In the same building, on the floor above, we meet Deborah. Before coming here, she spent several months in a tent, alone with her two children. For her, the hardest part was answering her 5-year-old daughter’s questions. “Every time, she would tell me, ‘my friends have a house, we don’t have a house, we’re outside.’ That was the hardest part. I felt really bad, I felt like an incapable mother. It really hurt my heart.”
So, he had to keep his head up for his daughters, “keep hope for them, show that I am strong, even if I feel weak.” Today, she has a roof over her head, but the building in which these families live is illegally occupied by the collective. She therefore risks finding herself once again on the street, with her children.
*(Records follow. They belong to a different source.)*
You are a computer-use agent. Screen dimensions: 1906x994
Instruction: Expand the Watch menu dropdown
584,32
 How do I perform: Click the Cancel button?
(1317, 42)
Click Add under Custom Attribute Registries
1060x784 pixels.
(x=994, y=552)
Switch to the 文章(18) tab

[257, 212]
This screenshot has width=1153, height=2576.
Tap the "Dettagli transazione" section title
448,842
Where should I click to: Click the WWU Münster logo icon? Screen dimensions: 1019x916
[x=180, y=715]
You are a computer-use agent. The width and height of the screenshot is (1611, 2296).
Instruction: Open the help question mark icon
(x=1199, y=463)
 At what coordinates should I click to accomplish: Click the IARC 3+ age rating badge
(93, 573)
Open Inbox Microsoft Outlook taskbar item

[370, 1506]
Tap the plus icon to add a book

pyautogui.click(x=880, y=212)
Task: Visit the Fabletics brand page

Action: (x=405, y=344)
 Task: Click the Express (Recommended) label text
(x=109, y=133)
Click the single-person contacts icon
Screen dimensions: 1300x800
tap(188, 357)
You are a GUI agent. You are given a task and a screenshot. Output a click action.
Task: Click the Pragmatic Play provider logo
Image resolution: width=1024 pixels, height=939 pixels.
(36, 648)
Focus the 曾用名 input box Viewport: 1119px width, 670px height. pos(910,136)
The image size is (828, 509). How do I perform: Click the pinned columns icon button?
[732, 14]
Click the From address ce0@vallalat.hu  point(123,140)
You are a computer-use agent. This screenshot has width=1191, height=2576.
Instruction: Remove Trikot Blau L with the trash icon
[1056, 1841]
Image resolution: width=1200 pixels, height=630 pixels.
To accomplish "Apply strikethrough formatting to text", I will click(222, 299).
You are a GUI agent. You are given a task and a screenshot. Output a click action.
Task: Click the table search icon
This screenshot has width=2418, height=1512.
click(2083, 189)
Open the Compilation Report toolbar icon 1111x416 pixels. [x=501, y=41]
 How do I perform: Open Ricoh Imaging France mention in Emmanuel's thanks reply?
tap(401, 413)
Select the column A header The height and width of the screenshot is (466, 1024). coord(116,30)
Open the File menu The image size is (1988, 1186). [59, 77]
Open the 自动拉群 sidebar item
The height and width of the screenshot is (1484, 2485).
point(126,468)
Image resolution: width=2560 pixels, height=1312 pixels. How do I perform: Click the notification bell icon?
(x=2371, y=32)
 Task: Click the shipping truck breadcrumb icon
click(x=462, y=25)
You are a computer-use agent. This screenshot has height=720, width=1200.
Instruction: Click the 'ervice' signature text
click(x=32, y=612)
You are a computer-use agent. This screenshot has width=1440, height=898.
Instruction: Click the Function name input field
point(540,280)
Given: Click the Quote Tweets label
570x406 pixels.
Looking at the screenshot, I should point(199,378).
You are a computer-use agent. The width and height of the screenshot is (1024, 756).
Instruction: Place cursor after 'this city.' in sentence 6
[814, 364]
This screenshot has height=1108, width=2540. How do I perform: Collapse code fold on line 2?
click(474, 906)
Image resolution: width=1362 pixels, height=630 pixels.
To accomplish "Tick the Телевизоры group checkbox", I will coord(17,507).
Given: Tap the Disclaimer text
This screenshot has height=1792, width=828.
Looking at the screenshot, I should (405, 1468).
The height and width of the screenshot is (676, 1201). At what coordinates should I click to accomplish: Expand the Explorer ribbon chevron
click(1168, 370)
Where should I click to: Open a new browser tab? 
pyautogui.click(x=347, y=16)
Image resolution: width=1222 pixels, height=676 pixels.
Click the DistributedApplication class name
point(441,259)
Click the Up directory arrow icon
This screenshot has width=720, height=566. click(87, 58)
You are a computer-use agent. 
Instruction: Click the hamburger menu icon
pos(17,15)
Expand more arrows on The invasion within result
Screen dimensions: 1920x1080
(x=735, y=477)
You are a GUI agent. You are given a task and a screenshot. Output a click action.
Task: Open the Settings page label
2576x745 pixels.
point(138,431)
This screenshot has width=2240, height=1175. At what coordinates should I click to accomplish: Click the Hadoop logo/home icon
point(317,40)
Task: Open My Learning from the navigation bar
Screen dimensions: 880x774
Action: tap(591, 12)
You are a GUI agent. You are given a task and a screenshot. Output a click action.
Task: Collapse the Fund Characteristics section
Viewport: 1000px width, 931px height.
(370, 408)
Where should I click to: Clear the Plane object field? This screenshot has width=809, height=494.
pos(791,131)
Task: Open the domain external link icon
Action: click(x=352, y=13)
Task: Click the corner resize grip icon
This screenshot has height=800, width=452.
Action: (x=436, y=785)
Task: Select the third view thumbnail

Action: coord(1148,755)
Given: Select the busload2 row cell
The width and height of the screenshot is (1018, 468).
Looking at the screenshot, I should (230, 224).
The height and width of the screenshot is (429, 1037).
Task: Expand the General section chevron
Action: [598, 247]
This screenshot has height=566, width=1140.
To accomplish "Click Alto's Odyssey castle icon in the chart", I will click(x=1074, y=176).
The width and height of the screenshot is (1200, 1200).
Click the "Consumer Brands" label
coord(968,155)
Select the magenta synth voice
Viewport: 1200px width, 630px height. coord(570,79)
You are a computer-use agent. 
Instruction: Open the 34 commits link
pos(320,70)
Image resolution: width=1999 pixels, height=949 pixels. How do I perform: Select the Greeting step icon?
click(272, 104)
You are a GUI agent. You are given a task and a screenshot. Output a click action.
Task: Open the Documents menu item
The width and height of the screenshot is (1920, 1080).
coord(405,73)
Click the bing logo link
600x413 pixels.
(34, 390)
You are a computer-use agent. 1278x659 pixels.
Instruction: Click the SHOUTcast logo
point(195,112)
In Lyon, some mothers found themselves in difficulty this summer. The Lyon metropolitan area shelters pregnant women and single mothers with children under three. But it also ensures that it welcomes families who do not fall under its jurisdiction. In mid-July, the Metropolis therefore temporarily stopped new care.
“We take on new people almost every month in the Lyon metropolitan area, including people from outside the department, without any help and without anything happening, explains the president of the Metropolis, Bruno Bernard. We tried everything : discussions with the State, we had commitments from the minister, nothing happened. So, we say that everyone must intervene.”
“We absolutely must have a national policy worthy of the name and each community, and I am thinking of neighboring departments, must play its part.”
Bruno Bernard, President of the Lyon metropolitan areato franceinfo
In the meantime, the prefecture assures that the number of families requesting state aid has increased. And that it has therefore had to tighten its support criteria.